Video Transcript
How much torque is produced by a
30-newton force acting on an object at a distance of 0.15 metres from the point
about which the object can rotate?
Now in this question, we haven’t
actually been told what the object in question is. So let’s make life easy for
ourselves and think about it as a simple object, let’s say a ruler. Now for this ruler, if the mass is
evenly distributed along its length, then the centre of mass will be the geometrical
centre of the ruler. And actually this is the point
about which the ruler can rotate. Now, we’ve been told that a
30-newton force is exerted. So let’s say, this is the 30-newton
force. And this force is exerted at
distance of 0.15 metres from the point about which the ruler can rotate.
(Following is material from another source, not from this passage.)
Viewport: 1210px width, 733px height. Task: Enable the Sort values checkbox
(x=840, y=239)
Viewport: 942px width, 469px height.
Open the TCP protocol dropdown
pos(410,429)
So here is the point about which
the ruler can rotate, the centre of mass. And here is the point at which
we’re exerting the force. If we assume that the direction in
which we measure this distance, the 0.15-metre distance, is actually perpendicular
to the direction in which the force is applied, then we can recall that the torque
applied on an object is equal to the force exerted on that object multiplied by the
distance between the point at which the force is applied and the point at which the
object can rotate, where the important thing to remember is that the force 𝐹 in
this equation is perpendicular to or at right angles to the distance 𝑑.
And so we can say that the torque
applied 𝑇 is equal to the torque applied which is 30 newtons multiplied by the
distance which we know is 0.15 metres. And once again this works because
we’ve assumed that the force is perpendicular to the distance 𝑑. Then when we evaluate the
right-hand side of the equation, we find that the magnitude of this torque is 4.5
newton metres.